▶ _ABOUT THIS EXERCISE_: From the entries below, transcribe exactly the lines between the line holding "Screen dimensions: 720x506" and the line holding "Click the help", inclusive; skip all other lines.

━━━ DATASET

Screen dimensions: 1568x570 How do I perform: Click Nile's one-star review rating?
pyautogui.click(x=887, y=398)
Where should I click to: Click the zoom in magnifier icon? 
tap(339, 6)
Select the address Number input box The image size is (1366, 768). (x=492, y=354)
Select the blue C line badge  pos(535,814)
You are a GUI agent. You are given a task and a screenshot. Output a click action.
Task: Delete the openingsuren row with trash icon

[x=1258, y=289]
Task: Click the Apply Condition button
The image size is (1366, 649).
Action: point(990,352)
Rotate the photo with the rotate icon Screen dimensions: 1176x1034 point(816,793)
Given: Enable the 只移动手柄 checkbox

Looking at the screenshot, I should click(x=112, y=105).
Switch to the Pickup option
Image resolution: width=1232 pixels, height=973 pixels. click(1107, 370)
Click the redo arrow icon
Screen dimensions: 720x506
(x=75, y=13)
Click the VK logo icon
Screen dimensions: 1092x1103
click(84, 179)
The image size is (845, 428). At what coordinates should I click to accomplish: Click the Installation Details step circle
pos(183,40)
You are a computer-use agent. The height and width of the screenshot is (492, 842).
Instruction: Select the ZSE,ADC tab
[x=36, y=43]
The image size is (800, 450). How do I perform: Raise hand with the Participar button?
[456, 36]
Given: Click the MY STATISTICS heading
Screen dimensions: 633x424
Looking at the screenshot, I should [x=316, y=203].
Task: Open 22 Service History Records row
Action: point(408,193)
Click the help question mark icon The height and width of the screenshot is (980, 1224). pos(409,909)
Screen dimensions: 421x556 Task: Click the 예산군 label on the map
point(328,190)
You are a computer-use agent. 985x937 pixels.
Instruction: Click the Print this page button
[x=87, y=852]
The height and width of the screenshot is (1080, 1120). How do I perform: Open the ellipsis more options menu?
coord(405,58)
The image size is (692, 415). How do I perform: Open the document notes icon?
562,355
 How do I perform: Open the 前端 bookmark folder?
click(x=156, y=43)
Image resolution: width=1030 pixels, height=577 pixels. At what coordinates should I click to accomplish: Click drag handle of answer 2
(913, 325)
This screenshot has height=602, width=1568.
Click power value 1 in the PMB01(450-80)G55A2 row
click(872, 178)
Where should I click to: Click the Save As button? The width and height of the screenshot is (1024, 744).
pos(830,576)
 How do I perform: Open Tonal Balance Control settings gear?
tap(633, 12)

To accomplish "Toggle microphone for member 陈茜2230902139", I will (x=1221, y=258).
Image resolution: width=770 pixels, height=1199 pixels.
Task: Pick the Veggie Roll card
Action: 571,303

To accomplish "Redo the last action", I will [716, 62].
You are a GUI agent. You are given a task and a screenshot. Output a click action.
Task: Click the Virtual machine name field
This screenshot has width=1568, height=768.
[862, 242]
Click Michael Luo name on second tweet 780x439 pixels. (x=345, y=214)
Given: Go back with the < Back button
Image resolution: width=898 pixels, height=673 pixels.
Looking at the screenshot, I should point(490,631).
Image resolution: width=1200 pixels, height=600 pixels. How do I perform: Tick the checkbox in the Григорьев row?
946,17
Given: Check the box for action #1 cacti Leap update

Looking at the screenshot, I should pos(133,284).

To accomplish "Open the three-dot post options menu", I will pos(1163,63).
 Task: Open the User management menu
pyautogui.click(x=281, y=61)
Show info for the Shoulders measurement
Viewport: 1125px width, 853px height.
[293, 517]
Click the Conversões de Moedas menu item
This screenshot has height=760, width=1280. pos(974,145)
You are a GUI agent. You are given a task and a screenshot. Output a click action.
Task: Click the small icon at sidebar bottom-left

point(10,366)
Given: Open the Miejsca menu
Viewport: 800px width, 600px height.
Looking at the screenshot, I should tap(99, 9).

━━━━━━

▶ _RESULT OF THIS EXERCISE_:
Screen dimensions: 720x506
(x=75, y=13)
Click the VK logo icon
Screen dimensions: 1092x1103
click(84, 179)
The image size is (845, 428). At what coordinates should I click to accomplish: Click the Installation Details step circle
pos(183,40)
You are a computer-use agent. The height and width of the screenshot is (492, 842).
Instruction: Select the ZSE,ADC tab
[x=36, y=43]
The image size is (800, 450). How do I perform: Raise hand with the Participar button?
[456, 36]
Given: Click the MY STATISTICS heading
Screen dimensions: 633x424
Looking at the screenshot, I should [x=316, y=203].
Task: Open 22 Service History Records row
Action: point(408,193)
Click the help question mark icon The height and width of the screenshot is (980, 1224). pos(409,909)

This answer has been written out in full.